The growing neural gas (GNG) is an unsupervised topology learning algorithm that models a data space through interconnected units that stand on the most populated areas of that space. Its output is a graph that can be visually represented on a two-dimensional plane, disclosing cluster patterns in datasets. It is common, however, for GNG to result in highly connected graphs when trained on high-dimensional data, which in turn leads to highly cluttered 2D representations that may fail to disclose meaningful patterns. Moreover, its sequential learning limits its potential for faster executions on local datasets, and, more importantly, its potential for training on distributed datasets while leveraging from the computational resources of the infrastructures in which they reside.
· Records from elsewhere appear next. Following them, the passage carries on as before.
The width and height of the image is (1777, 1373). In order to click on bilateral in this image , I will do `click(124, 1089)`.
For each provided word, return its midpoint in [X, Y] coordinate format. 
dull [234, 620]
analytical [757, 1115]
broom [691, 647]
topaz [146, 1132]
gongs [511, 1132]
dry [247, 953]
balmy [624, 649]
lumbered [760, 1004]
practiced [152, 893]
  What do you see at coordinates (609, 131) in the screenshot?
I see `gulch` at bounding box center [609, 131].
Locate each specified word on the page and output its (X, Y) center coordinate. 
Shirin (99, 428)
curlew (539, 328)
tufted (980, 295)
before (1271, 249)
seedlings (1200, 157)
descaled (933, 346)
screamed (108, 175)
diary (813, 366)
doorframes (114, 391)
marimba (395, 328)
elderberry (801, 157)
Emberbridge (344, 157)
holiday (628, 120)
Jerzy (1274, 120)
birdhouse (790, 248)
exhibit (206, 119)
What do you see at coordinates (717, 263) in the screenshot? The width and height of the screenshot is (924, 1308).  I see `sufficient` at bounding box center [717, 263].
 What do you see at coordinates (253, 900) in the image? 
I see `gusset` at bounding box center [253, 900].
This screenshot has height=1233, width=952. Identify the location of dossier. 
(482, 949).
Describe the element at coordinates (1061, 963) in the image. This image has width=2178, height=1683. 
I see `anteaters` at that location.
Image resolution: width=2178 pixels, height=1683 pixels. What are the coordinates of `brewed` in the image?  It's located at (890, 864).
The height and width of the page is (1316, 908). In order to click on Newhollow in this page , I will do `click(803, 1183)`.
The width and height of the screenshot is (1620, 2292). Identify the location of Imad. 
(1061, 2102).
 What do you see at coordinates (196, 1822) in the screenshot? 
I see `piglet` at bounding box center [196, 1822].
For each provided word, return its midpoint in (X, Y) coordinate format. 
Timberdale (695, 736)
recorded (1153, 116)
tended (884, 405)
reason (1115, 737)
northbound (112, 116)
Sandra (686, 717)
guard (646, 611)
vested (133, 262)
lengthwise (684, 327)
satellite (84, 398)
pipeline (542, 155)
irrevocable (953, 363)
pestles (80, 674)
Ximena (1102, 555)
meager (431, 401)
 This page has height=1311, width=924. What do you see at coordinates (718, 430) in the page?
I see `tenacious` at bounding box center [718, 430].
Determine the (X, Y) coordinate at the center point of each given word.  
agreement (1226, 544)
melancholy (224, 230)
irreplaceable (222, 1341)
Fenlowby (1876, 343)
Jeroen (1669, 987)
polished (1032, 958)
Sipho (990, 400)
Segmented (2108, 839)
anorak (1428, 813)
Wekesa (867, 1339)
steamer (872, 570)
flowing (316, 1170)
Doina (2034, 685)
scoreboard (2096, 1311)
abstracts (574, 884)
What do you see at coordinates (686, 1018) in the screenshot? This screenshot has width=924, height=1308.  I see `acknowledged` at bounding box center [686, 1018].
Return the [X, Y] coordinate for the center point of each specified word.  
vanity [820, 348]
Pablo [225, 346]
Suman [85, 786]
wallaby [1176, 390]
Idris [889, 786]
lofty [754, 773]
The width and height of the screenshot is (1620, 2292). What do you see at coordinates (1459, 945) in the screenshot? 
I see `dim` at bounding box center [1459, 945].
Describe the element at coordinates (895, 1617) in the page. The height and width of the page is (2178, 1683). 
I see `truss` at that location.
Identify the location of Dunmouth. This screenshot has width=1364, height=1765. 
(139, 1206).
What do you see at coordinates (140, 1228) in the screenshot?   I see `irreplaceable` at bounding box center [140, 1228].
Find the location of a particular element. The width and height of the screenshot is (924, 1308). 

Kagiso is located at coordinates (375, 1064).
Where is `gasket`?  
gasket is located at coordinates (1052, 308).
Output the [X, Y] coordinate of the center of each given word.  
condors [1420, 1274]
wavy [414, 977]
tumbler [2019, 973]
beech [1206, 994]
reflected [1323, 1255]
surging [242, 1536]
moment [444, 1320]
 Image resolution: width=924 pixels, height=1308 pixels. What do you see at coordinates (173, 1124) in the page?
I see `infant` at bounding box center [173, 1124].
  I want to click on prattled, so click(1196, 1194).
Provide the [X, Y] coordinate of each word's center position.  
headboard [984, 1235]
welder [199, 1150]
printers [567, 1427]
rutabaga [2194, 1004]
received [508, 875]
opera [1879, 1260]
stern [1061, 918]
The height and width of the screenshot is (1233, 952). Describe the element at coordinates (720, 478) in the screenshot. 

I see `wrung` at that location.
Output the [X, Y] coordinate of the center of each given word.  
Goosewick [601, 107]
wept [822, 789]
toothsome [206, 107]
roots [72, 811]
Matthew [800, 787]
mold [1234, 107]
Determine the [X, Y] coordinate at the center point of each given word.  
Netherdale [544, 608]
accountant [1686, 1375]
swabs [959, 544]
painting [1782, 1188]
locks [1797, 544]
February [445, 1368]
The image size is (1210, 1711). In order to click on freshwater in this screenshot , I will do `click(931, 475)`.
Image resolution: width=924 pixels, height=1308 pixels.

This paper presents two methods that improve GNG for the visualization of cluster patterns in large-scale and high-dimensional datasets. The first one focuses on providing more accurate and meaningful 2D visual representations for cluster patterns of high-dimensional datasets, by avoiding connections that lead to high-dimensional graphs in the modeled topology which may, in turn, result in overplotting and clutter. The second method presented in this paper enables the use of GNG on big and distributed datasets with faster execution times, by modeling and merging separate parts of a dataset using the MapReduce model.

Quantitative and qualitative evaluations show that the first method leads to the creation of lower-dimensional graph structures that provide more meaningful (and sometimes more accurate) cluster representations with less overplotting and clutter; and that the second method preserves the accuracy and meaning of the cluster representations while enabling its execution in large-scale and distributed settings.